_Your objective_:
The expected response is a copy of every line in the entries below that includes the word "Facebook".

_Data shown_:

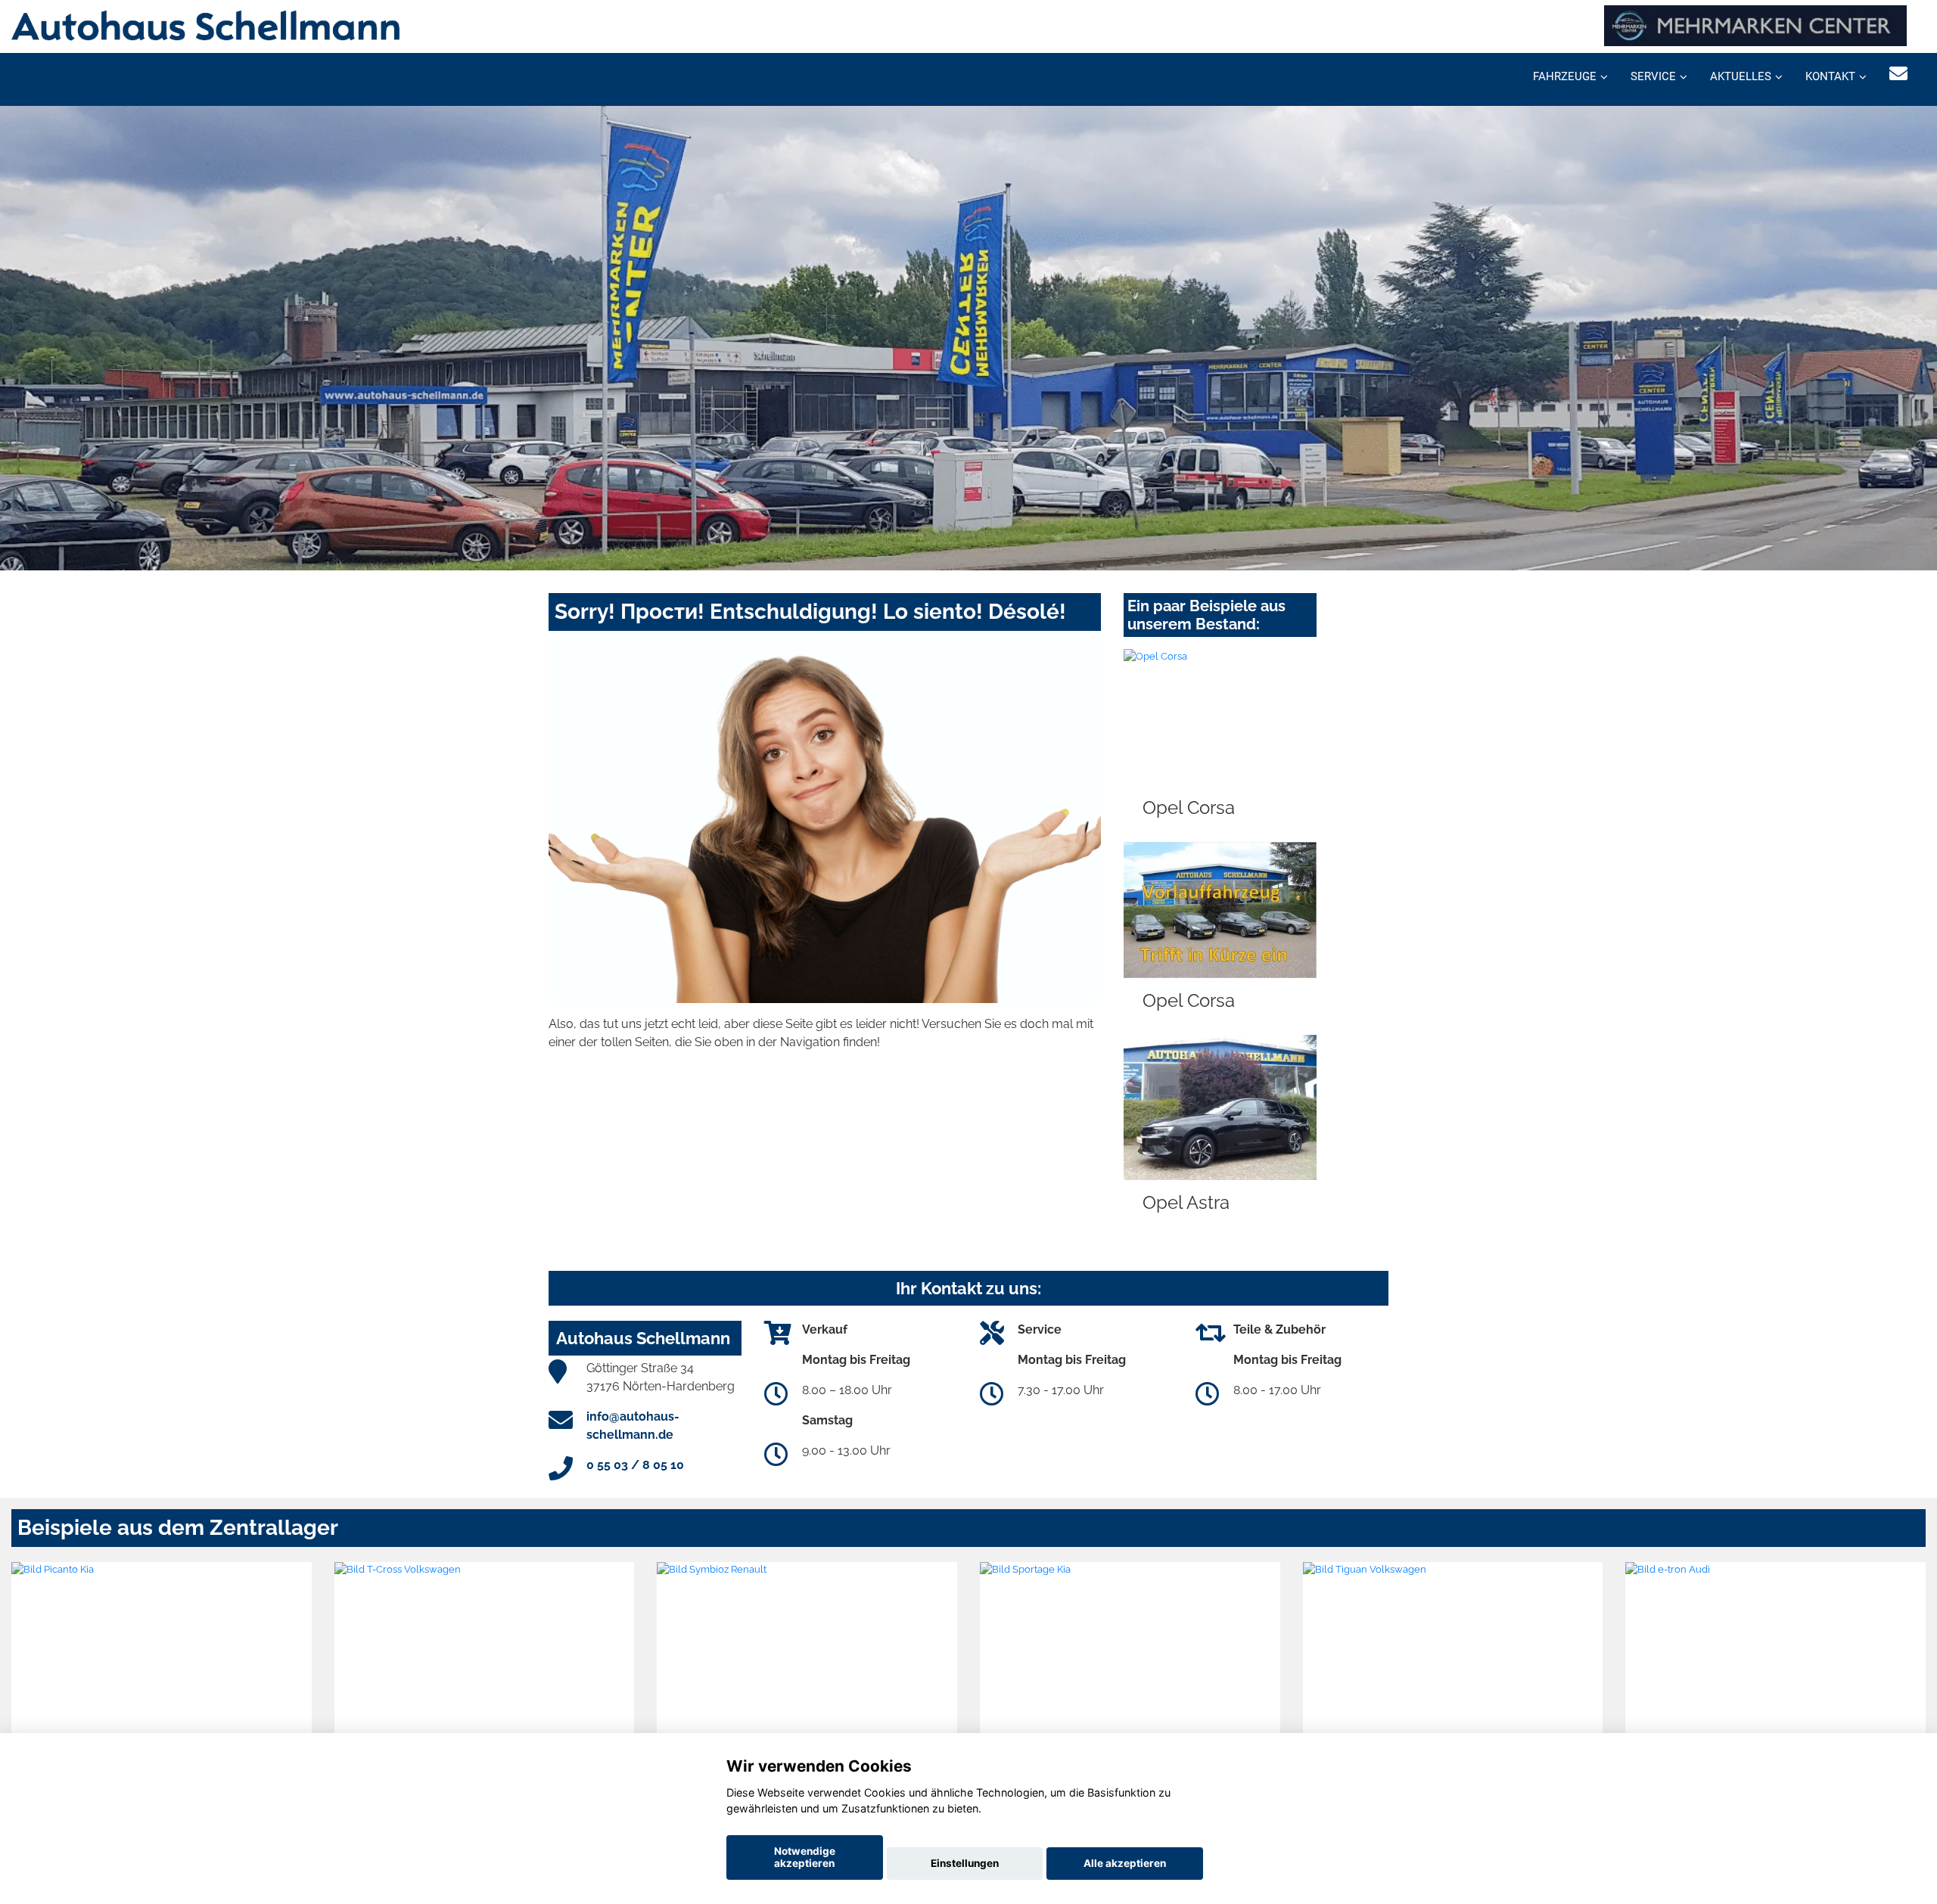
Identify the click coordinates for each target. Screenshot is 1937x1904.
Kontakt (1830, 76)
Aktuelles (1740, 76)
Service (1653, 76)
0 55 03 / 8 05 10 (635, 1465)
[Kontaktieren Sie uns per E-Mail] (1898, 74)
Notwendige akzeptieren (804, 1857)
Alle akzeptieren (1125, 1863)
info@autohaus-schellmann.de (632, 1425)
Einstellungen (965, 1863)
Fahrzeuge (1565, 76)
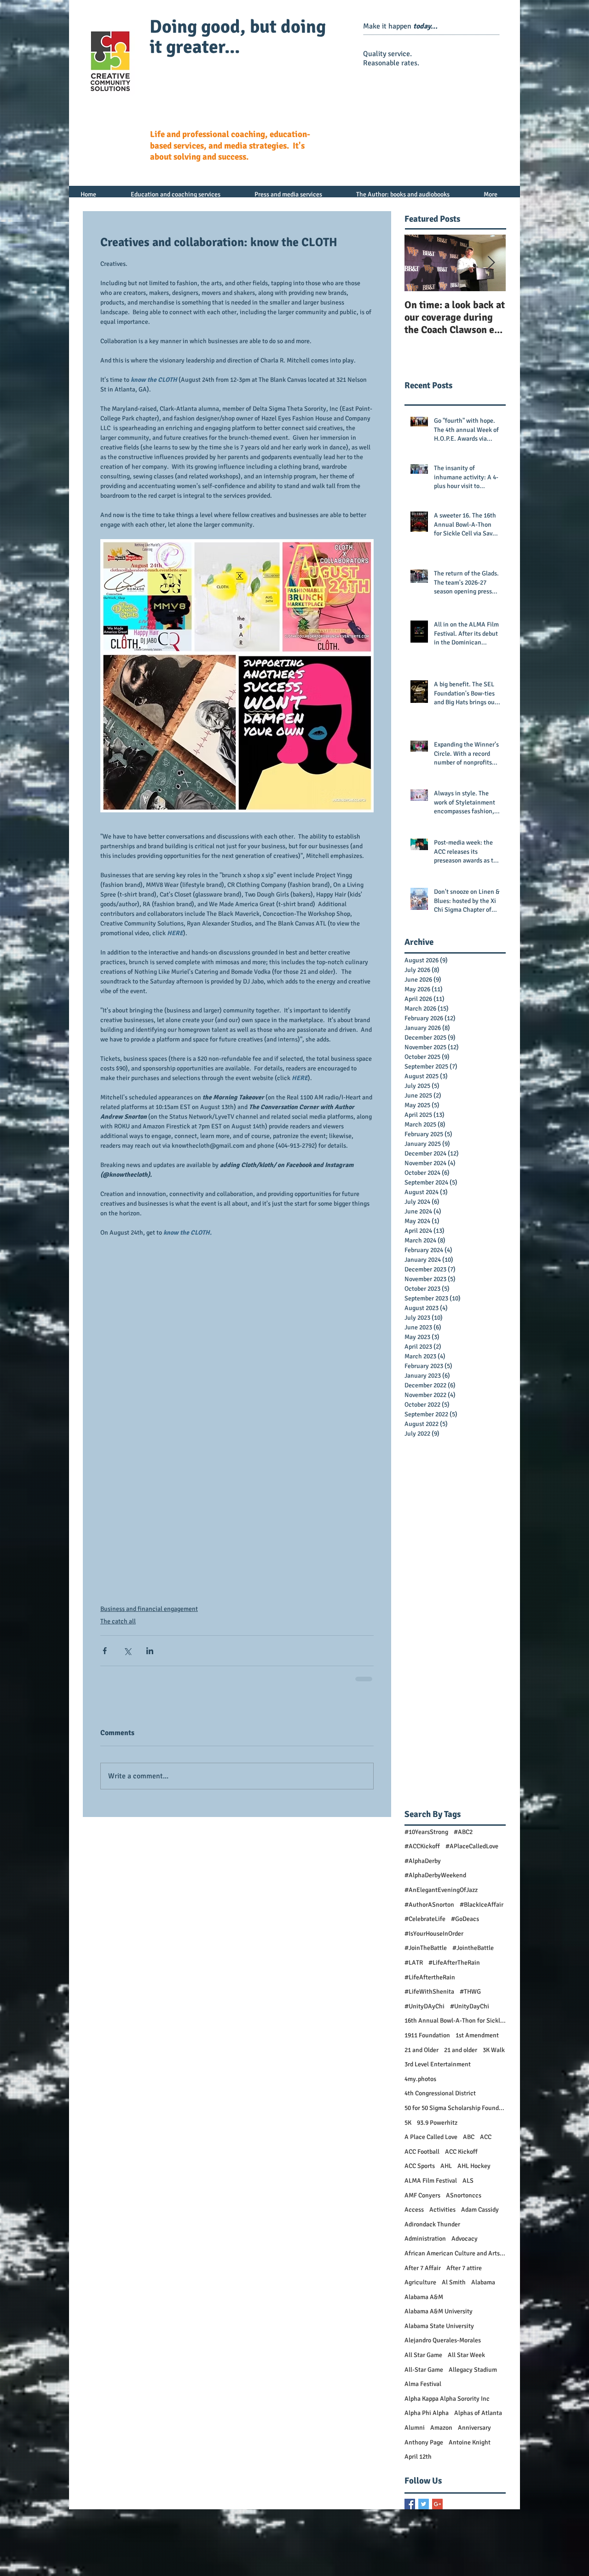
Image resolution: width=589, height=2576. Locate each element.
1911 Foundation (427, 2035)
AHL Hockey (474, 2166)
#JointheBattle (473, 1948)
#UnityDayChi (469, 2006)
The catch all (118, 1621)
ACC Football (421, 2152)
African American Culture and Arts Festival (455, 2253)
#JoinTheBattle (425, 1948)
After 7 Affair (422, 2268)
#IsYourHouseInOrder (433, 1934)
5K (407, 2123)
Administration (425, 2238)
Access (414, 2210)
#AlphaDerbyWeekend (435, 1875)
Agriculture (420, 2282)
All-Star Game (423, 2370)
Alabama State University (439, 2326)
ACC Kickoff (461, 2152)
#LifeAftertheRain (429, 1977)
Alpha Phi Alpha (426, 2413)
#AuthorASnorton (429, 1905)
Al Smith (454, 2282)
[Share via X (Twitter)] (127, 1650)
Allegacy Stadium (473, 2370)
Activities (442, 2210)
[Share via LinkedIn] (149, 1650)
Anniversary (474, 2428)
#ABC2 (463, 1832)
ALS (468, 2181)
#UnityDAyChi (424, 2006)
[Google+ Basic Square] (437, 2504)
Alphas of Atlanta (478, 2413)
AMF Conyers (422, 2195)
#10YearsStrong (426, 1832)
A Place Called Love (430, 2137)
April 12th (418, 2457)
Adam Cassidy (480, 2210)
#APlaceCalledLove (471, 1846)
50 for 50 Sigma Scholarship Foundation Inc (455, 2108)
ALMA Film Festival (430, 2181)
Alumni (414, 2428)
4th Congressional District (440, 2093)
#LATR (413, 1962)
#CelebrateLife (424, 1919)
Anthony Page (423, 2442)
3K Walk (494, 2050)
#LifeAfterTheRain (454, 1962)
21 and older (460, 2050)
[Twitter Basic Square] (423, 2504)
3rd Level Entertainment (437, 2064)
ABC (468, 2137)
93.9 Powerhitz (437, 2123)
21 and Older (421, 2050)
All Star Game (423, 2355)
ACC (485, 2137)
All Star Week (466, 2355)
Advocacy (464, 2238)
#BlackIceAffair (481, 1905)
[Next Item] (491, 263)
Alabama (483, 2282)
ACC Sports (419, 2166)
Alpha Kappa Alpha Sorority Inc (447, 2399)
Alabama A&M (423, 2297)
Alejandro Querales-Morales (442, 2340)
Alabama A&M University (438, 2311)
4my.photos (420, 2079)
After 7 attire (464, 2268)
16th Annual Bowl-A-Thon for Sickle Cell (455, 2020)
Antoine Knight (470, 2442)
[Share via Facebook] (104, 1650)
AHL (446, 2166)
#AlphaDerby (422, 1861)
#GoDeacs (465, 1919)
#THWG (470, 1991)
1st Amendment (477, 2035)
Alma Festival (422, 2384)
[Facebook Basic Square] (409, 2504)
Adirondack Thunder (432, 2224)
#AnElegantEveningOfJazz (441, 1890)
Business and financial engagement (149, 1609)
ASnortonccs (463, 2195)
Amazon (441, 2428)
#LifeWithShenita (429, 1991)
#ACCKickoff (422, 1846)
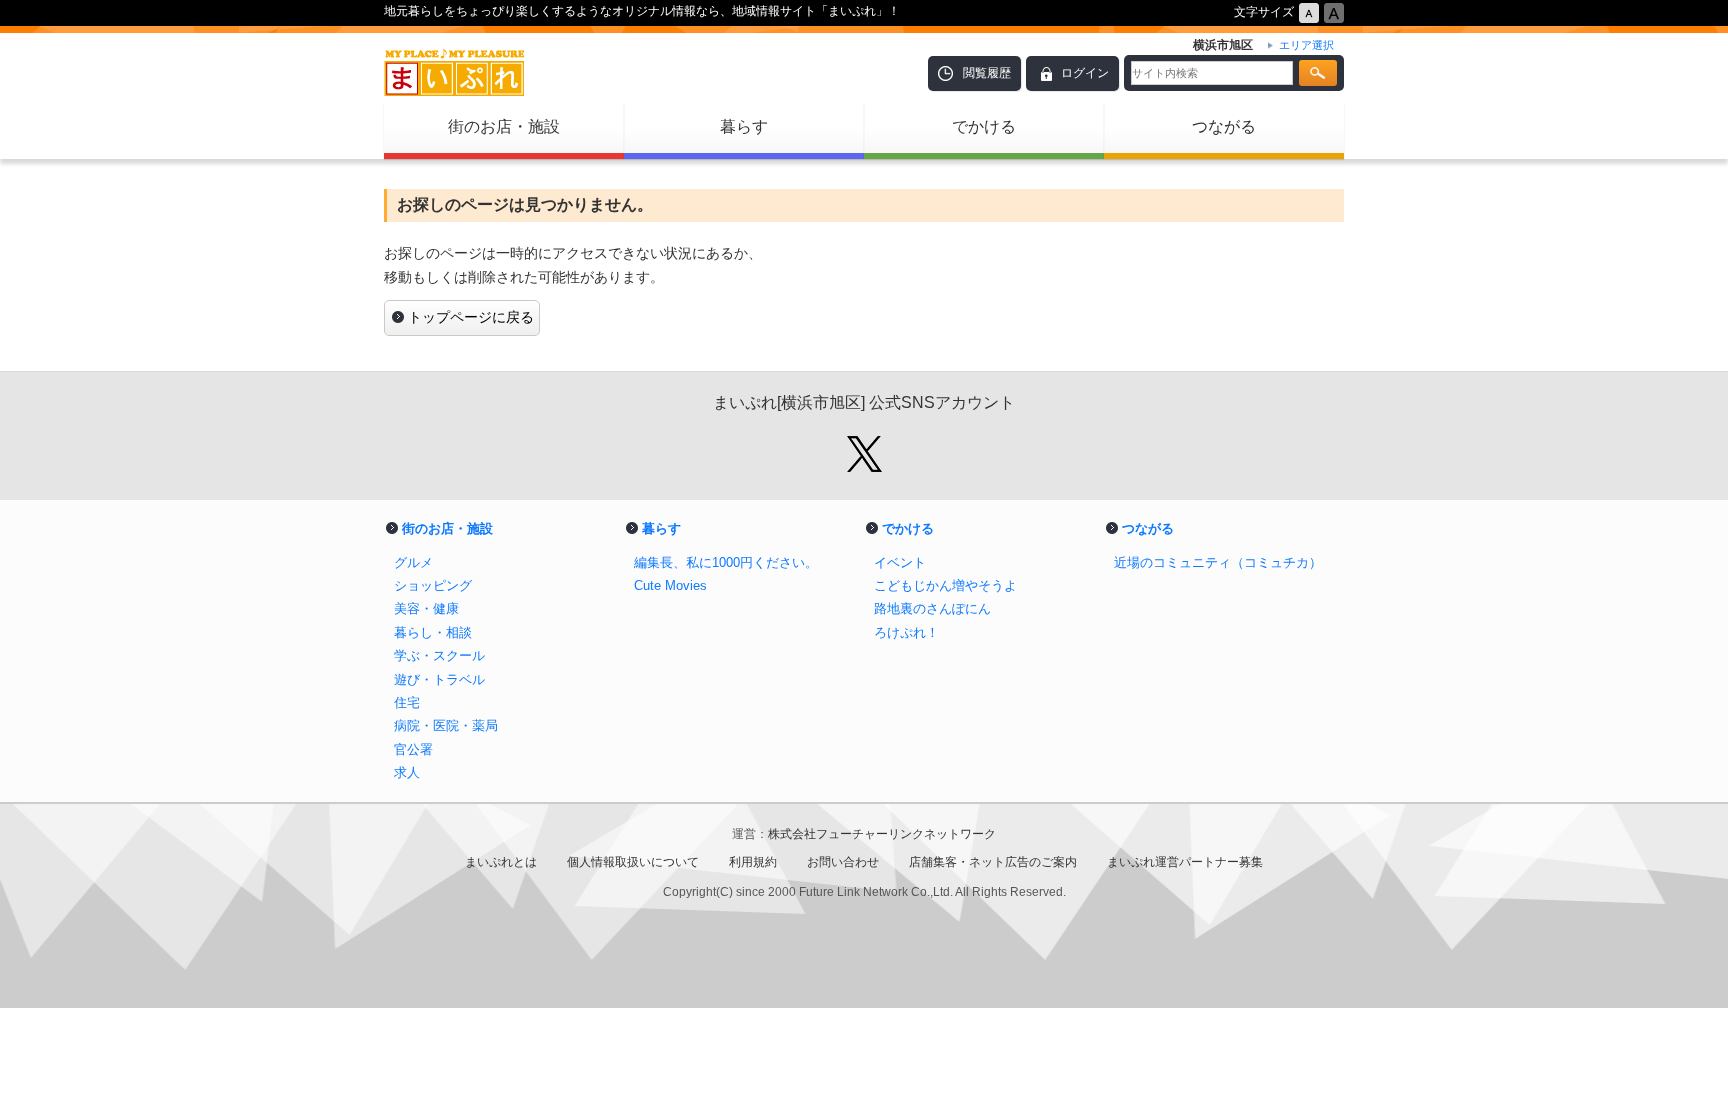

_Written answer_:
[Share via Facebook] (104, 1650)
[Facebook Basic Square] (409, 2504)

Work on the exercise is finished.